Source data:
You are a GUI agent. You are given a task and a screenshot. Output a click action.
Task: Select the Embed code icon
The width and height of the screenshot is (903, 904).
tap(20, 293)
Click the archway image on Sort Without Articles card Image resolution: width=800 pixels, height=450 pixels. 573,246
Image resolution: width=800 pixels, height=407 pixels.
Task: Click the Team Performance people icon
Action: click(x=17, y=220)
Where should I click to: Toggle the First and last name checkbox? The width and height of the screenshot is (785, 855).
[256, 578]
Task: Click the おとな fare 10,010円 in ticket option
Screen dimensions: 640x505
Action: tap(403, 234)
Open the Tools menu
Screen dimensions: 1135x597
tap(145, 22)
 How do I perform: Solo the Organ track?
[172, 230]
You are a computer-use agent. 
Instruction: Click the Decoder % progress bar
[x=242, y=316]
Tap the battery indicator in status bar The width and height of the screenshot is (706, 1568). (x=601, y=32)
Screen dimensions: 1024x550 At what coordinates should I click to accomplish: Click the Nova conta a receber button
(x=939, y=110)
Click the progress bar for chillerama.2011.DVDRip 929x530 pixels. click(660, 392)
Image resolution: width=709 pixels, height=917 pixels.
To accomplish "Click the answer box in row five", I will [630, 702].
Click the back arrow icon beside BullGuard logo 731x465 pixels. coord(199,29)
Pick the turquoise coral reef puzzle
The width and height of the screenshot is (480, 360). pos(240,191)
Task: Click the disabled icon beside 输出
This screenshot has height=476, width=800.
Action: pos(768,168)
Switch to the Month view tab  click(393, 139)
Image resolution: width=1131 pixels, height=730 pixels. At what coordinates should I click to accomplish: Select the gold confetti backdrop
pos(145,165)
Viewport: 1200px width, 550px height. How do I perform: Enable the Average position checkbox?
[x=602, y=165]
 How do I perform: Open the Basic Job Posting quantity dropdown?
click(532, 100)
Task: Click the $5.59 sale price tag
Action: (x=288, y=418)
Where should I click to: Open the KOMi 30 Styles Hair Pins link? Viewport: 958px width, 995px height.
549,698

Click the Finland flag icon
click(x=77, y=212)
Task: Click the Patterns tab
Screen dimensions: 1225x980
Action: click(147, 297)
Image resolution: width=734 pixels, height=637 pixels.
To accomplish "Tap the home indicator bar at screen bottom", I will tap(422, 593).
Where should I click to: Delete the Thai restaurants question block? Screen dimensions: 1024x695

About this task => Output the records in full. Match them exactly.

Solution =>
You are a GUI agent. You are given a task and a screenshot. Output a click action.
Task: Select the Embed code icon
The width and height of the screenshot is (903, 904).
tap(20, 293)
Click the archway image on Sort Without Articles card Image resolution: width=800 pixels, height=450 pixels. 573,246
Image resolution: width=800 pixels, height=407 pixels.
Task: Click the Team Performance people icon
Action: click(x=17, y=220)
Where should I click to: Toggle the First and last name checkbox? The width and height of the screenshot is (785, 855).
[256, 578]
Task: Click the おとな fare 10,010円 in ticket option
Screen dimensions: 640x505
Action: tap(403, 234)
Open the Tools menu
Screen dimensions: 1135x597
tap(145, 22)
 How do I perform: Solo the Organ track?
[172, 230]
You are a computer-use agent. 
Instruction: Click the Decoder % progress bar
[x=242, y=316]
Tap the battery indicator in status bar The width and height of the screenshot is (706, 1568). (x=601, y=32)
Screen dimensions: 1024x550 At what coordinates should I click to accomplish: Click the Nova conta a receber button
(x=939, y=110)
Click the progress bar for chillerama.2011.DVDRip 929x530 pixels. click(660, 392)
Image resolution: width=709 pixels, height=917 pixels.
To accomplish "Click the answer box in row five", I will [630, 702].
Click the back arrow icon beside BullGuard logo 731x465 pixels. coord(199,29)
Pick the turquoise coral reef puzzle
The width and height of the screenshot is (480, 360). pos(240,191)
Task: Click the disabled icon beside 输出
This screenshot has height=476, width=800.
Action: pos(768,168)
Switch to the Month view tab  click(393, 139)
Image resolution: width=1131 pixels, height=730 pixels. At what coordinates should I click to accomplish: Select the gold confetti backdrop
pos(145,165)
Viewport: 1200px width, 550px height. How do I perform: Enable the Average position checkbox?
[x=602, y=165]
 How do I perform: Open the Basic Job Posting quantity dropdown?
click(532, 100)
Task: Click the $5.59 sale price tag
Action: (x=288, y=418)
Where should I click to: Open the KOMi 30 Styles Hair Pins link? Viewport: 958px width, 995px height.
549,698

Click the Finland flag icon
click(x=77, y=212)
Task: Click the Patterns tab
Screen dimensions: 1225x980
Action: click(147, 297)
Image resolution: width=734 pixels, height=637 pixels.
To accomplish "Tap the home indicator bar at screen bottom", I will tap(422, 593).
Where should I click to: Delete the Thai restaurants question block? Screen dimensions: 1024x695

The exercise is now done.